Career
He went on his first expedition in 1902–1904, known as The Danish Literary Expedition, with Jørgen Brønlund, Harald Moltke and Ludvig Mylius-Erichsen, to examine Inuit culture. After returning home he went on a lecture circuit and wrote The People of the Polar North (1908), a combination travel journal and scholarly account of Inuit folklore. In 1908, he married Dagmar Andersen.
In 1910, Rasmussen and friend Peter Freuchen established the Thule Trading Station at Cape York (Uummannaq), Greenland, as a trading base. The name Thule was chosen because it was the most northerly trading post in the world, literally the "Ultima Thule". Thule Trading Station became the home base for a series of seven expeditions, known as the Thule Expeditions, between 1912 and 1933.
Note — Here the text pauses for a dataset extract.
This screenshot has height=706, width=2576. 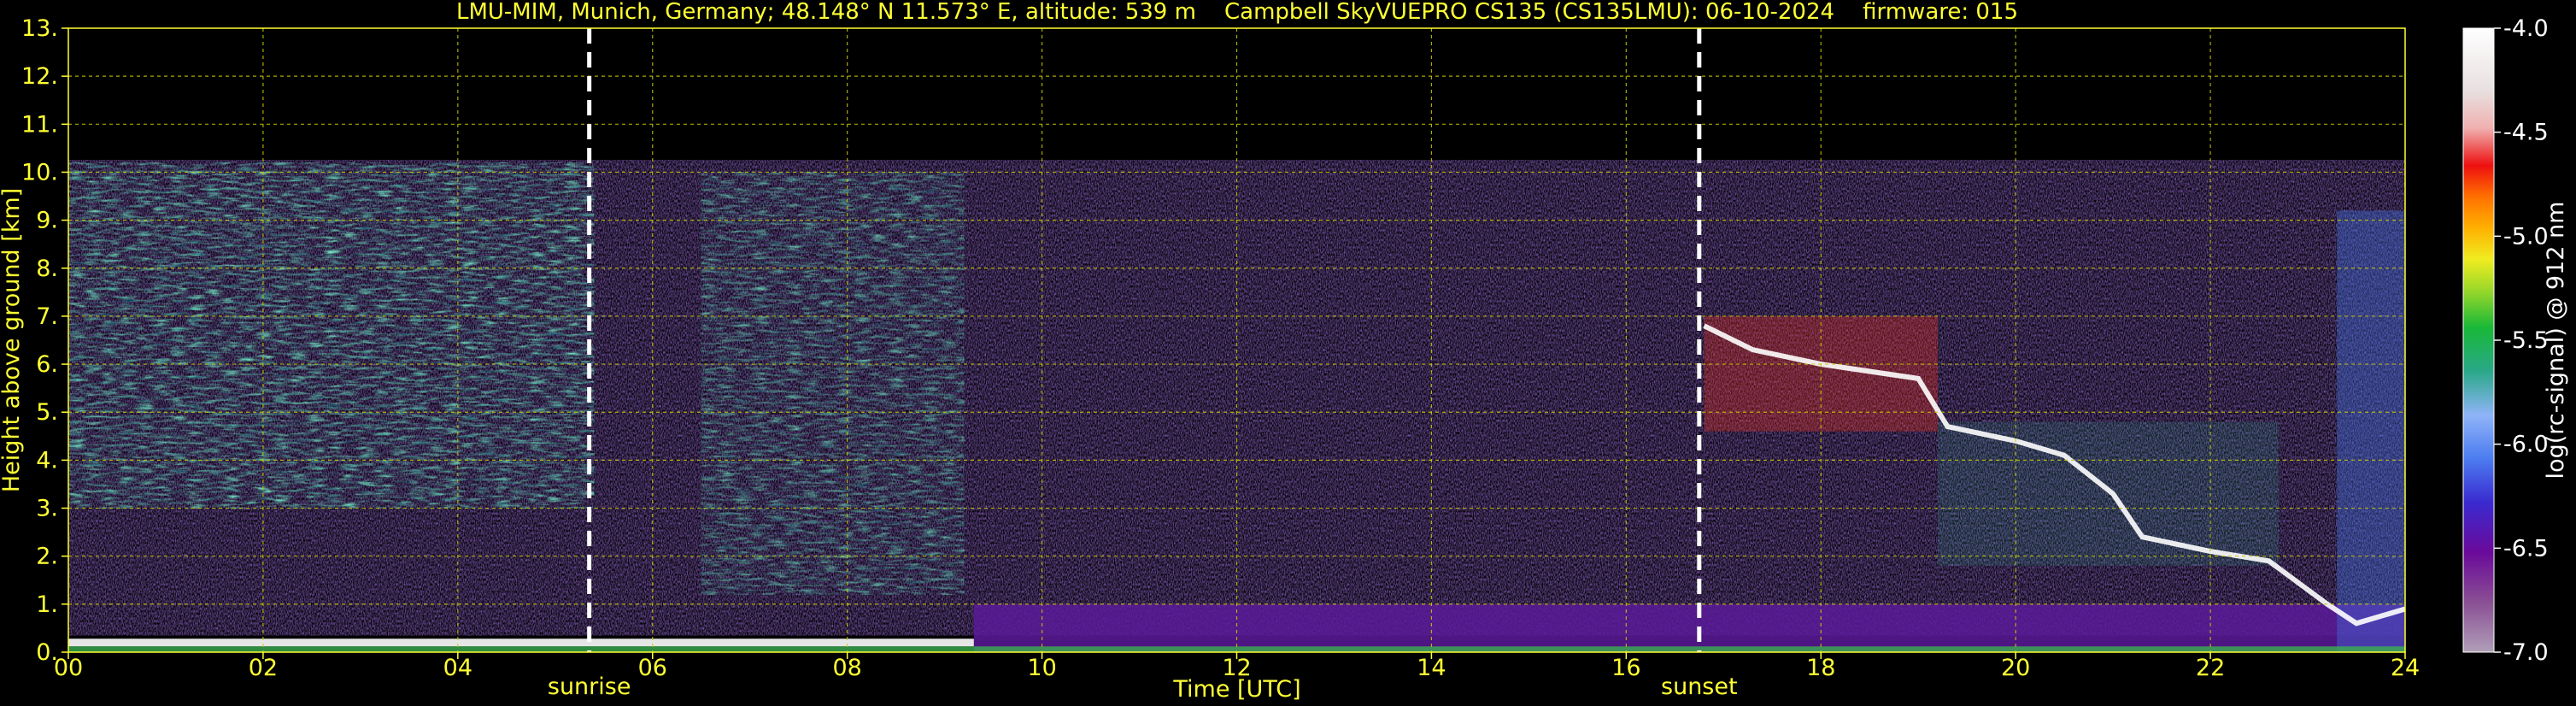 I want to click on cb-tick-label-6: -7.0, so click(x=2526, y=652).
The First Thule Expedition (1912, Rasmussen and Freuchen) aimed to test Robert Peary's claim that a channel divided Peary Land from Greenland. They proved this was not the case in a remarkable 1,000-km journey across the inland ice that almost killed them. Clements Markham, president of the Royal Geographic Society, called the journey the "finest ever performed by dogs." Freuchen wrote personal accounts of this journey (and others) in Vagrant Viking (1953) and I Sailed with Rasmussen (1958).
The Second Thule Expedition (1916–1918) was larger with a team of seven men, which set out to map a little known area of Greenland's north coast. This journey was documented in Rasmussen's account Greenland by the Polar Sea (1921). The trip was beset with two fatalities, the only in Rasmussen's career, namely Thorild Wulff and Hendrik Olsen. The Third Thule Expedition (1919) was depot-laying for Roald Amundsen's polar drift in Maud. The Fourth Thule Expedition (1919–1920) was in east Greenland where Rasmussen spent several months collecting ethnographic data near Angmagssalik.
Rasmussen's "greatest achievement" was the massive Fifth Thule Expedition (1921–1924) which was designed to "attack the great primary problem of the origin of the Eskimo race." A ten volume account (The Fifth Thule Expedition 1921-1924 (1946)) of ethnographic, archaeological and biological data was collected, and many artifacts are still on display in museums in Denmark. The team of seven first went to eastern Arctic Canada where they began collecting specimens, taking interviews and excavations. Rasmussen left the team and traveled for 16 months with two Inuit hunters by dog-sled across North America to Nome, Alaska - he tried to continue to Russia but his visa was refused. He was the first European to cross the Northwest Passage via dog sled. His journey is recounted in Across Arctic America (1927), considered today a classic of polar expedition literature. This trip has also been called the "Great Sled Journey" and was dramatized in the Canadian film The Journals of Knud Rasmussen (2006).
For the next seven years Rasmussen traveled between Greenland and Denmark giving lectures and writing. In 1931, he went on the Sixth Thule Expedition, designed to consolidate Denmark's claim on a portion of eastern Greenland that was contested by Norway.
The Seventh Thule Expedition (1933) was meant to continue the work of the sixth, but Rasmussen contracted pneumonia after an episode of food poisoning, dying a few weeks later in Copenhagen at the age of 54.